Social workers had developed a relationship with this woman as an individual and were devastated by the story. They saw the event as another example of society’s indifference to poverty and to the number of street people living with bipolar disorder, anxiety, and depression. They saw her potential to be a good mother if she could receive the support services she needs. They spoke to reporters about how quickly we demonize those who have untreated mental health issues, addictions, and lack of housing.

If we took a poll of the general population, asking thousands of people to give us their reactions to this event, I suspect the results would fall into these same two camps: fault the woman or fault society. Some would think her failure to pull herself up by her bootstraps and become a contributing member of their community was no one’s doing but her own. Others would think society is forever punishing the poor and the addicted.

This is the great divide in our country. Issues that are polarizing us – race relations, immigration, poverty, gun control, health care – are pulling in opposite directions at the fabric of decency and concern for one another as human beings. People lost in the chasm between the two ways of perceiving our human community are in hell. Can I tell you? Shelters and group homes, even soup kitchens and job training programs have become as much of an abomination to street people as jail time and public toilets. Warehousing people into facilities that not one of us would want to inhabit, grouped with other people who are equally in need of services, has been a formula for failure. Individuals feel like they are always on guard, supervised like children, following strict rules like criminals, fearing for their safety, and defending themselves against people who are strung out and mentally unbalanced. Living in a tent in the woods is a last resort, but a better option than the alternatives society is providing.

Instead of finding ways to further label and marginalize people, we ought to begin by helping them to recover their humanity. Community agencies and services can do that by focusing on human rights: life, liberty, personal safety; the right to a standard of living including food, clothing, housing, and medical care.  These are not things to be granted by either the cops or society. They are not items to be stripped away from the unworthy, like privileges or perks. They need to be understood as inherent to our existence as human beings.

Read the document drafted by and supported by nations around the globe (https://www.civicsandcitizenship.edu.au/verve/_resources/FQ2_Simplified_Version_Dec.pdf). Every year since the Declaration of Human Rights was adopted by all members of the United Nations (1948), the United States has gone backward instead of forwards, falling deeper and deeper into a pit of dehumanizing one another, to the point where the UN felt compelled in 2015 to issue a scathing assessment of our human rights record.

The woman in the woods had been living inside a drug-addicted bubble and did not know that she was pregnant.
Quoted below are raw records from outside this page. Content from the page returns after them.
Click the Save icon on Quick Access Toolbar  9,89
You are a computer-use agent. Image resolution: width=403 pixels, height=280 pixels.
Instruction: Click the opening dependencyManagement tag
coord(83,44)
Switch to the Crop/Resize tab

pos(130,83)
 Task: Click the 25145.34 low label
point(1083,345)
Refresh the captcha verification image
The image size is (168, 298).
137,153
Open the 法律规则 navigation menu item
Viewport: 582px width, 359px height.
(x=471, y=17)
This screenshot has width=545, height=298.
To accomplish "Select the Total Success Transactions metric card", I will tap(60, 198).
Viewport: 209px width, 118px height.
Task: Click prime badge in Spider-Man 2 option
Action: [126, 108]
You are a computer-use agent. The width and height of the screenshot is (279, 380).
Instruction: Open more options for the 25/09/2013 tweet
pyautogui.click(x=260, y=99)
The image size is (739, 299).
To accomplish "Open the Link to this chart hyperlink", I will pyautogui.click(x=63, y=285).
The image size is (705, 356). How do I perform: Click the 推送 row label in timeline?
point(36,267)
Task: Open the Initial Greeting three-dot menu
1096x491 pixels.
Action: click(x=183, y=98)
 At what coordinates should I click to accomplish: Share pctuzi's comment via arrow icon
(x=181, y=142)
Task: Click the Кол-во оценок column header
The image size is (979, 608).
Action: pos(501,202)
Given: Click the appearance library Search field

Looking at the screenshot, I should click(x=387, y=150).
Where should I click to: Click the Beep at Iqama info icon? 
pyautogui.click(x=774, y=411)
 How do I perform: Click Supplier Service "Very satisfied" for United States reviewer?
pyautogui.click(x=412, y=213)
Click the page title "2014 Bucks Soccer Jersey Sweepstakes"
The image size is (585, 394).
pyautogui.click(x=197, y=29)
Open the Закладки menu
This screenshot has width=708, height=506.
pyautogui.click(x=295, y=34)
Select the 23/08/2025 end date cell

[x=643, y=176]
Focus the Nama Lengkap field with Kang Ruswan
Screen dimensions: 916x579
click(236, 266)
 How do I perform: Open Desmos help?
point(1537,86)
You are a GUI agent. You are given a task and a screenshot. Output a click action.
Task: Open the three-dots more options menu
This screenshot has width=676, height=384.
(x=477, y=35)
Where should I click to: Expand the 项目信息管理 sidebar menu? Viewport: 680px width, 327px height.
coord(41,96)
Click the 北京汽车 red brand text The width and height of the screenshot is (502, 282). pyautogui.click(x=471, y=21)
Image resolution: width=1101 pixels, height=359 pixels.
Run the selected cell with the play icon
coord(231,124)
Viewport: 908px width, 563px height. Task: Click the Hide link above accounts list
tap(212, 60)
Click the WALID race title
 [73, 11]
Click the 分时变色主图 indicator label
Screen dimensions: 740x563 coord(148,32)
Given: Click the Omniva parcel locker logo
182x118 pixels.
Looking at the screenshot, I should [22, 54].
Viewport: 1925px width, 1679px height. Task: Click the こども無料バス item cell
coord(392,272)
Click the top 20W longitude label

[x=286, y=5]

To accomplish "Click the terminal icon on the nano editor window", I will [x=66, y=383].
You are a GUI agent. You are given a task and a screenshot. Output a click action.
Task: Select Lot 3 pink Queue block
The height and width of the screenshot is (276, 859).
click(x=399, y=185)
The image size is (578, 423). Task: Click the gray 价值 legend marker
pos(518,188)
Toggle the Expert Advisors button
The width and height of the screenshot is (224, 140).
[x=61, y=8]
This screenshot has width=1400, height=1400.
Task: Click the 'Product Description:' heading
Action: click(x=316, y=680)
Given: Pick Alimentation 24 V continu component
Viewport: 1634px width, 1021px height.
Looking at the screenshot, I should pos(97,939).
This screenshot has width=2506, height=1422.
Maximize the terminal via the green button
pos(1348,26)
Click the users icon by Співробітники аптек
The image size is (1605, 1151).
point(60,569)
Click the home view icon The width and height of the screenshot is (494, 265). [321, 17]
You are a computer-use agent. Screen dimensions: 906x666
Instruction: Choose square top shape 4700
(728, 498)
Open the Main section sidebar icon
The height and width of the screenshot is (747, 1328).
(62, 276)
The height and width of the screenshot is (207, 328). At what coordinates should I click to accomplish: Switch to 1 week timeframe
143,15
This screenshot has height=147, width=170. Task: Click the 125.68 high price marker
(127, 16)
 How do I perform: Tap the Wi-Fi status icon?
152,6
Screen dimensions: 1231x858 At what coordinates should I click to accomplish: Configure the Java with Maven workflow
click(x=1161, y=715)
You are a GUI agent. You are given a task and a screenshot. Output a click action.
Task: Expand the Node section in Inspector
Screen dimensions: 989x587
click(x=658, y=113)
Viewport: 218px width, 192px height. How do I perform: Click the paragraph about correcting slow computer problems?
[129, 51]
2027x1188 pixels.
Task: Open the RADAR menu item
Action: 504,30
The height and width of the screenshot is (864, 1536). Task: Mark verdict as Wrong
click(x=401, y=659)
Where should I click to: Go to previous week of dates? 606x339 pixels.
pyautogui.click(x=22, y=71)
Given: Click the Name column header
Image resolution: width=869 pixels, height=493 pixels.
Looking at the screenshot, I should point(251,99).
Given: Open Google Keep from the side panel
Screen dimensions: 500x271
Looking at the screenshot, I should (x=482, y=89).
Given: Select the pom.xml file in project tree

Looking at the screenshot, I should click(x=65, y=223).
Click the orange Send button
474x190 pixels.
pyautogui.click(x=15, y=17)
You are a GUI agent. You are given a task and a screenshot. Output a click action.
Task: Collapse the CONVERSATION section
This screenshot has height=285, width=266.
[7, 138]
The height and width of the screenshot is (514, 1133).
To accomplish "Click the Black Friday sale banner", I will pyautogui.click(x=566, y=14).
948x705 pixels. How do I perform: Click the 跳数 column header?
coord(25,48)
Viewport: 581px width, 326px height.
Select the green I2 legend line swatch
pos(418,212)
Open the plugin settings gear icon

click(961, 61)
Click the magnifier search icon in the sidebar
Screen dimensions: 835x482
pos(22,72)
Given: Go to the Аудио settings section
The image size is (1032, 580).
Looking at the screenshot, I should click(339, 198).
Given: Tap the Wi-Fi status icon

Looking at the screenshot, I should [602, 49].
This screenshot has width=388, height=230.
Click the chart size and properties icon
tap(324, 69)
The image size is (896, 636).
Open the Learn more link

She was confused and frightened by what was happening to her body, the bleeding, and the pain. After the baby was born, she walked away from the scene to call 911 because she was afraid the police would break up her encampment and take her tent, her only means of shelter. Her anxiety level kept rising as she tried to figure out what to do. She was in no state to make a rational decision about any of it.

This story features two babes in the woods. One was born prematurely and left alone and naked in a tent on a frigid winter night. That one would receive top-notch medical attention at a neonatal intensive care unit. The other was tossed in jail. She will probably be brought before a judge and given the choice of either returning to jail or entering a drug rehab program while living in a group home for 3 to 6 months, a situation she has faced many times before.

If we are not capable of seeing each person’s humanity, if we cannot or will not create an ecosystem in which each human life is respected, we are barbaric. To think this one deserves a house and that one does not – unless they first live in highly regulated facilities and jump through hoops to show they’ve reformed – is more backward than hunter-gatherer societies that considered every member of the clan to be family and made sure everyone had food, clothing, and shelter.

Within our communities, we have enough of everything to make that happen. No one needs to live on the margins when we have ample means of ensuring shelter, clothing, food, personal safety, and medical expertise. If we can stop seeing these as items to be doled out to those who conform to a certain mold, or to those who have enough money, and begin to see them as human rights and necessities for living a human life, it would go a long way towards repairing the broken and inhumane systems we’ve created.